26.04.2010
UZAKLARA
GİDELİM / AWAY WE GO (Yön. Sam Mendes, 2009)
Hani, bazen bazı filmler,
deyim yerindeyse, öyle bir tat bırakır ki yeniden izlemek istersiniz. Zaman
zaman bu duyguyu ben de yaşıyorum. İşte bu hafta izlediğim film de bende böyle
bir etki bıraktı. Sözünü ettiğim film, Sam Mendes’in biraz gecikmeli de olsa
ülkemizde gösterime giren, Eskişehir’de ise sadece iki salonda oynamakta olan Uzaklara Gidelim/Away We Go isimli
filmi. İngiliz yönetmen Sam Mendes Cambridge Üniversitesi’nden mezun olduktan
sonra pek çok tiyatro oyunu yönetti. Ama bu alandaki asıl çıkışını ünlü Cabaret
müzikalini yönettikten sonra yakaladı. Biz onu ilk sinema filmi Amerikan Güzeli
ile tanıdık. Daha ilk filmiyle çok sayıda festivalden ödülle dönen yönetmen
yine Amerikan Güzeli ile en iyi yönetmen dalında Oscar ödülünü almıştı.

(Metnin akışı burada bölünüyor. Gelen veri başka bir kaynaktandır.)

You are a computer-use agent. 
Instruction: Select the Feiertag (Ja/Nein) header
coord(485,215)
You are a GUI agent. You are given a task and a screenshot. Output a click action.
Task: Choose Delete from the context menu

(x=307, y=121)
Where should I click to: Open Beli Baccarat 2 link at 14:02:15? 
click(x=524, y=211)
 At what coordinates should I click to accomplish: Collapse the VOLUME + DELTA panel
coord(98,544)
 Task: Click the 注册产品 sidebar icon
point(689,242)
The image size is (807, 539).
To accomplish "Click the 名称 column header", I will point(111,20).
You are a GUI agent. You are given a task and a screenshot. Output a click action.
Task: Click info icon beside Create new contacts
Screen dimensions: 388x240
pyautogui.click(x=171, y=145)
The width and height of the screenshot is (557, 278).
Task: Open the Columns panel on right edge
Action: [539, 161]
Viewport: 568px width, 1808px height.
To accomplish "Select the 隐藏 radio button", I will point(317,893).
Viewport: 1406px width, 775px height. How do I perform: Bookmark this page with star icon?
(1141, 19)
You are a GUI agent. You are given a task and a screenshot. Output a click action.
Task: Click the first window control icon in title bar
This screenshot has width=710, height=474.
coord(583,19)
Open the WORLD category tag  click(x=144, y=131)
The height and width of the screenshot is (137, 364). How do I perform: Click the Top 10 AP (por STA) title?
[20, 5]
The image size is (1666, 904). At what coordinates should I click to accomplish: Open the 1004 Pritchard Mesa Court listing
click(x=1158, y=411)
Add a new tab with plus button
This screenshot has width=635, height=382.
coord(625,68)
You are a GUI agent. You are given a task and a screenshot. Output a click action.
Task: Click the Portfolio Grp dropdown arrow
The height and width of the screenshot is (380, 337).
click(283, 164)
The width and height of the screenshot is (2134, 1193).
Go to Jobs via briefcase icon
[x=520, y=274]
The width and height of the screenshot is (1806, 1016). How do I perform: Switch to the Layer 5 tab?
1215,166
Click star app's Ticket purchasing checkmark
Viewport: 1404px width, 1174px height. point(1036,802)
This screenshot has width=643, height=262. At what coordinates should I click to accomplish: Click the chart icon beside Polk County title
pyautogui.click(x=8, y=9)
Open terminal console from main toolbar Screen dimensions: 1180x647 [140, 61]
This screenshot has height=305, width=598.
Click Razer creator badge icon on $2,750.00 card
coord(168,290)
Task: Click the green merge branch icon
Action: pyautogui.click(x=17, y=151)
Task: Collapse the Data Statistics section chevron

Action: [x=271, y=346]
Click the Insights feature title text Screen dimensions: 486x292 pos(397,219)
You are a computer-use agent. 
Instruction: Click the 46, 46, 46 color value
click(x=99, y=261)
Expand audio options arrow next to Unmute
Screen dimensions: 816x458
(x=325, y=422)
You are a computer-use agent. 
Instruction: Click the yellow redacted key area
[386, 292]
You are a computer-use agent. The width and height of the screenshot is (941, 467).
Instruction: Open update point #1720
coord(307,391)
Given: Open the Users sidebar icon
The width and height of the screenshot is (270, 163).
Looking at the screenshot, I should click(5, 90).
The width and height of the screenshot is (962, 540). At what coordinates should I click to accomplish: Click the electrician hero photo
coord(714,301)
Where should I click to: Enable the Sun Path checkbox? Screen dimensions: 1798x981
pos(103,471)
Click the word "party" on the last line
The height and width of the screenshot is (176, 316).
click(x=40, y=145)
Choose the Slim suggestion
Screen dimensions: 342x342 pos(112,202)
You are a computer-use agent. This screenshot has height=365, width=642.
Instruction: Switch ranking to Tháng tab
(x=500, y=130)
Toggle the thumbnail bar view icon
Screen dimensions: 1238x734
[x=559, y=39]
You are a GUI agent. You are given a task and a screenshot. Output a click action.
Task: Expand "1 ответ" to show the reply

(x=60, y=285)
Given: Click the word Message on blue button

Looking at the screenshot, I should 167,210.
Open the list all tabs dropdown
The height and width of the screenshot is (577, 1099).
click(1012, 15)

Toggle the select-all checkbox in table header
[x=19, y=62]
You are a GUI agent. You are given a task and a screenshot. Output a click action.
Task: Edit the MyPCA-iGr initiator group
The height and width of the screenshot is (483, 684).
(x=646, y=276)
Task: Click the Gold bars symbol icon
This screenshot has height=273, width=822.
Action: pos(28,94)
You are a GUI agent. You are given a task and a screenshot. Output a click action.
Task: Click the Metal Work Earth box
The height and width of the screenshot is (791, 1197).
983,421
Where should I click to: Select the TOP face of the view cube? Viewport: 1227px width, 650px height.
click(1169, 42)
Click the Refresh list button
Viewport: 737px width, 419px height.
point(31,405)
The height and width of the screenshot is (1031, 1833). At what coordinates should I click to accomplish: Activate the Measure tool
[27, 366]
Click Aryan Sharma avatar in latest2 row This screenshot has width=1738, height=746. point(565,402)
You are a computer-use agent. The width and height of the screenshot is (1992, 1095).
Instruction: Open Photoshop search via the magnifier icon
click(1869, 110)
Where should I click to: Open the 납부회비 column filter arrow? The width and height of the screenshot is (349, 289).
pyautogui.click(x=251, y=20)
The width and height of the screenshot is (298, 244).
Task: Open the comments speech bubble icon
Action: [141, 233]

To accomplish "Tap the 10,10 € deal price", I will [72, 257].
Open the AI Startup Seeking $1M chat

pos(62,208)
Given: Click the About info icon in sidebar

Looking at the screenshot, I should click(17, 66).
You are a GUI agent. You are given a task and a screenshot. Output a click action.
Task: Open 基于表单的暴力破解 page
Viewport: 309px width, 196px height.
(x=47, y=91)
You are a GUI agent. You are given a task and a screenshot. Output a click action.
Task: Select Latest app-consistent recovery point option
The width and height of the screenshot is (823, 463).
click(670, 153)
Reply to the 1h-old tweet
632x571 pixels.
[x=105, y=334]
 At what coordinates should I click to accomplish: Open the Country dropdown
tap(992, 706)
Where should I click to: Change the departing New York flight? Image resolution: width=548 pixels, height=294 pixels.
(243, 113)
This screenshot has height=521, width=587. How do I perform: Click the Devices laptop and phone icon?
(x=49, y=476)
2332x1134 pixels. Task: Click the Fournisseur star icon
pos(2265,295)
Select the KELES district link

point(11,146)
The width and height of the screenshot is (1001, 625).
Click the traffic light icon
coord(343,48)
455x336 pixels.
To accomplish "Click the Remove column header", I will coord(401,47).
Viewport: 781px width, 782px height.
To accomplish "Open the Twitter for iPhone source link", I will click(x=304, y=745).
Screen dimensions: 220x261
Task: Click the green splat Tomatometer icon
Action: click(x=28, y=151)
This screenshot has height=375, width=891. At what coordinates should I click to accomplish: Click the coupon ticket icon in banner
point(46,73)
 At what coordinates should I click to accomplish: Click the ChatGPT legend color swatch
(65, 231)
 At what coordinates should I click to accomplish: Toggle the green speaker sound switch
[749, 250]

Ardından Azap Yolu adıyla oynayan Road to Perdition, Jarhead ve yine Hayallerin
Peşinde adıyla oynayan Revolutionary Road geldi ve bu filmlerin çoğuyla da yine
pek çok festivalde ödül aldı ya da aday oldu. Dolayısıyla karşımızda yetenekli
bir yönetmenin olduğunu rahatlıkla söyleyebilirim.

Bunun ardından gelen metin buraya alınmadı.